Highlighting its commitment to digital inclusion and accessibility, customer relationship management (CRM) platform Salesforce, Inc. devoted a significant portion of its recent FY 2022 Stakeholder Impact Report to its partnership with InclusionHub—a crowd-sourced digital accessibility and inclusion services directory, community, and resource nexus.
“In February 2021, we joined InclusionHub as a founding partner,” it reads. “A first-of-its-kind a11y nexus that features crowd-sourced ratings and reviews from a global audience of digital accessibility experts and practitioners, InclusionHub provides an unbiased, transparent, and searchable database of companies that specialize in all aspects of digital inclusion.”
Since joining InclusionHub, Salesforce’s team has been collaborating on content initiatives with and for the accessibility community.
The report details the joint “Voice of the Employee” program between the Fortune 500 company and InclusionHub, which gives any Salesforce employee the opportunity to share their story on the latter.
“We are privileged to be in a position where we can help create something with and for the community,” Frantz notes in the report. “We aim to keep InclusionHub relevant by regarding it as a work-in-progress collaboration with the community's evolving insight, feedback, and needs.”

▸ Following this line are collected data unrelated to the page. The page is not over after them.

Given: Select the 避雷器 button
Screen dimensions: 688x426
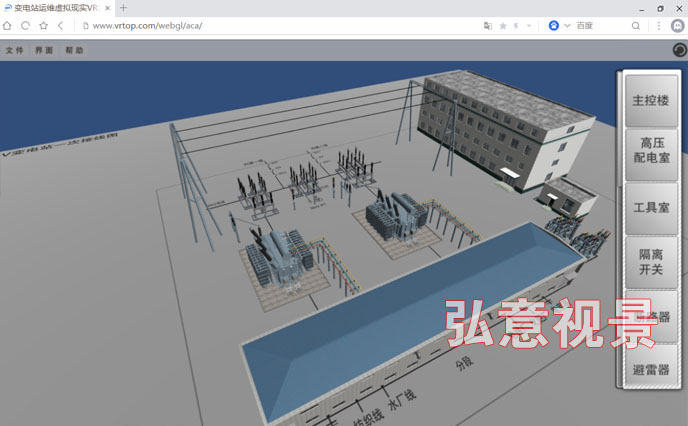Looking at the screenshot, I should click(x=650, y=369).
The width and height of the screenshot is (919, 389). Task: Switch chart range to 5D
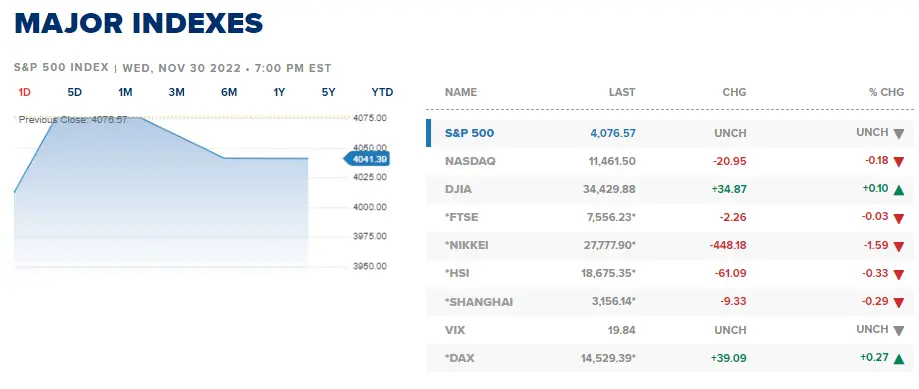(x=74, y=92)
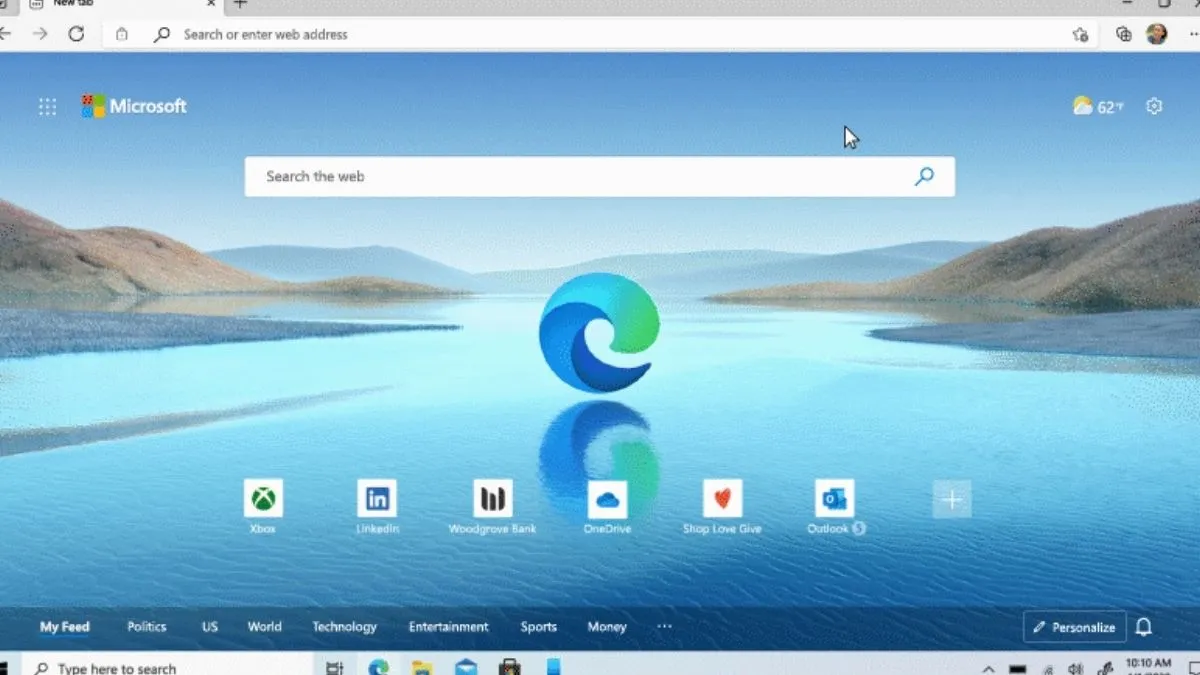Viewport: 1200px width, 675px height.
Task: Add a new quick link tile
Action: click(951, 499)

Besides Salesforce, InclusionHub’s founding partners include digital marketing agency Morey Creative Studios, leading accessibility platform Fable, and Be My Eyes—a free app connecting blind and low-vision people with sighted volunteers.
“We couldn’t have asked for a better founding partner for InclusionHub than the team at Salesforce,” explains Morey Creative Studios President Jon Sasala. “Since coming on board with us, they have displayed a level of commitment to digital inclusion that truly sets them apart in the field. For InclusionHub to be featured so prominently as part of Salesforce’s public commitment to live up to their values is both humbling and an incredible honor.”

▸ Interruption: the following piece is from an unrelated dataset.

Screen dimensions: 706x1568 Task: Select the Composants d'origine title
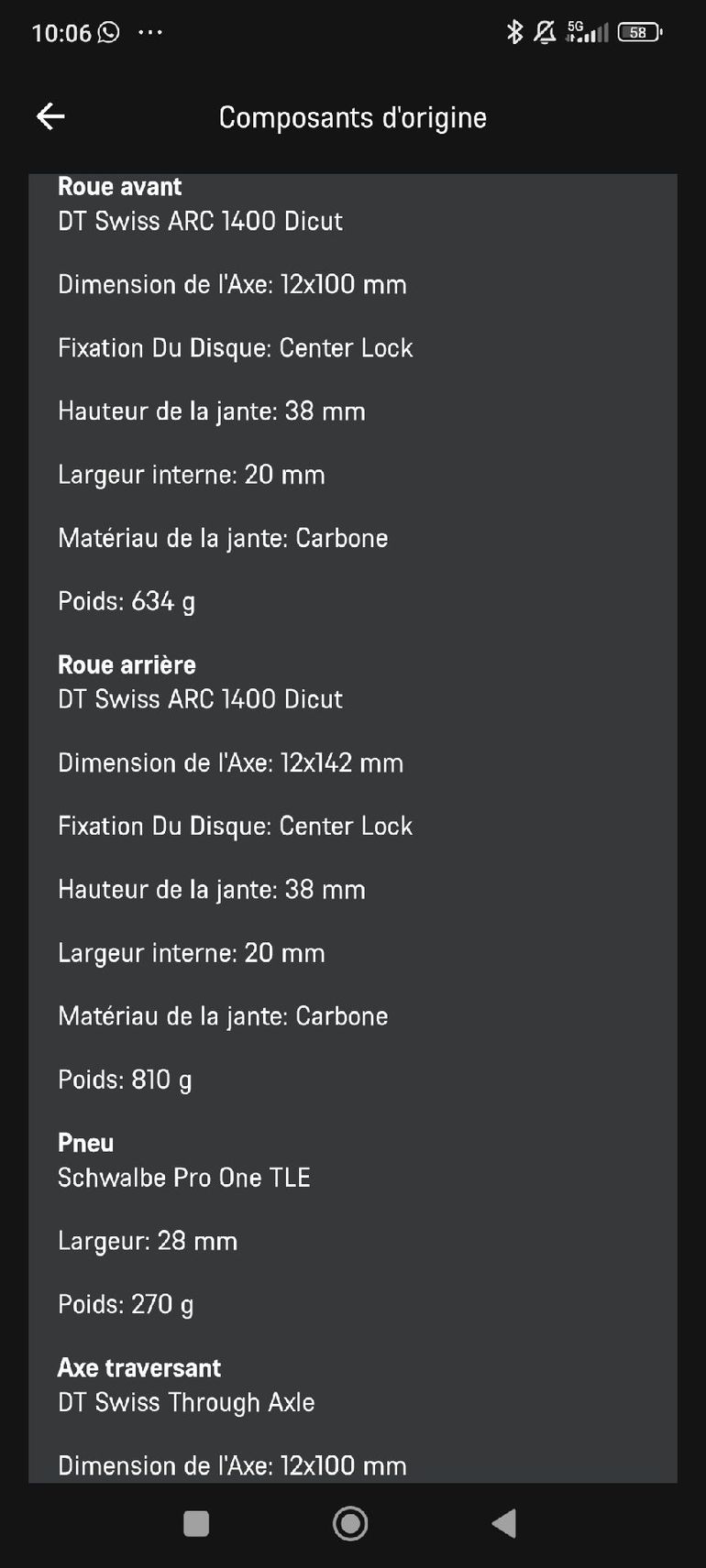(352, 117)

Oriana Di Stefano, an equality talent partner at Salesforce, discusses how organizations that truly want to embrace inclusivity and accessibility need to foster team cultures that go beyond compliance—by respecting the disability status of coworkers and treating them as individuals and equals.
Justin Lacap, an event supervisor at Salesforce, discusses how he finally felt comfortable living with a speech and language disorder in the workplace for the first time in his career.
Darrell Hilliker, an accessibility support engineer at Salesforce, talks about his experience with the hiring process as someone with a disability, and how corporations can be more inclusive.
Thomas Frantz, senior manager of accessibility partnerships and PR at Salesforce, and Sebastiaan de Man, principal SE service cloud EMEA at Salesforce, discuss their experiences working with attention-deficit/hyperactivity disorder (ADHD).